I’m wondering what the rationale behind the current implementation is, I can’t think of a use case from the top of my head where I’d use it the way it’s implemented right now. Reason I’m asking this is that I’ve just spent far too long debugging an issue that came down to that confusion, and I’m guessing I might not be the only one running into it.

2 Likes

I’ve had a similar experience and internalized a need to sort before calling those functions.
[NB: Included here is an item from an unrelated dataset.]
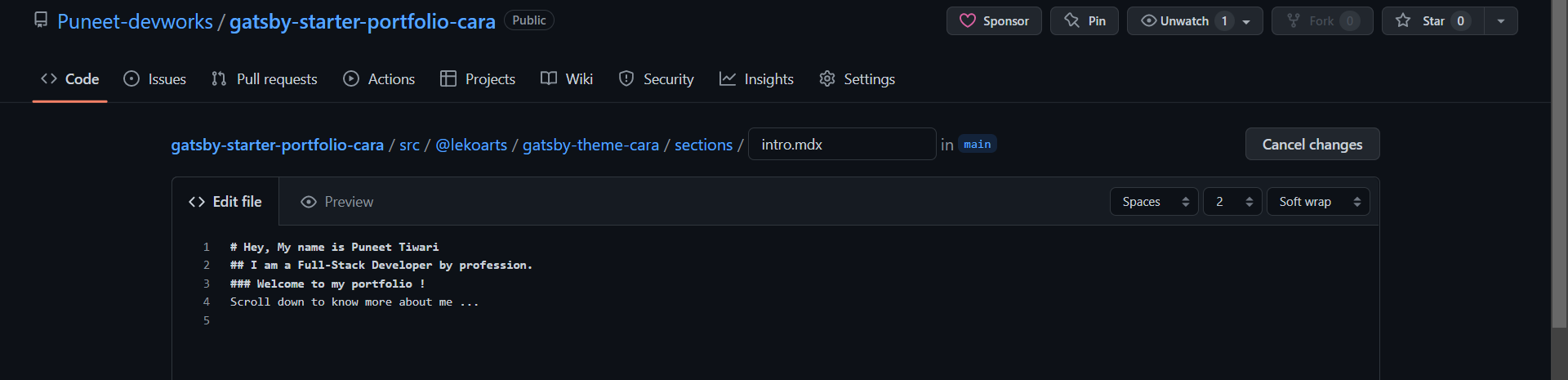
Task: Open the Insights graph tab
Action: point(756,78)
But once you realize that you have to "O(nlog n) " for your group functionality, I eschew the list processing and just build a Map k [a] instead.

1 Like

@georg
This

groupIntoMap : Ord k => (a -> k) -> (a -> v) -> [a] -> Map k [v]
groupIntoMap k v = foldl update M.empty
  where update m a =
          let k' = k a
              v' = v a
              c = O.fromOptional [] (M.lookup k' m)
          in
          M.insert k' (v'::c) m

is the latest version of grouping function I have started using.

1 Like

While I’m not entirely familiar with the history here, I suspect the somewhat unsatisfying answer is that we inherited this function from Haskell.

There are some arguments for that implementation:

Currently we have the type group : Eq a => [a] -> [[a]]. Given that there is no Ord constraint you cannot sort so if you want to implement something that groups across the whole list you end up with a quadratic implementation which is no good.

Now you might argue that everything has an Ord constraint anyway and we should have just added one. However, until LF 1.14 this was no true for contract ids which are clearly very common in Daml

Open to suggestions here. We could either add a groupSort or some version of the groupMap.

1 Like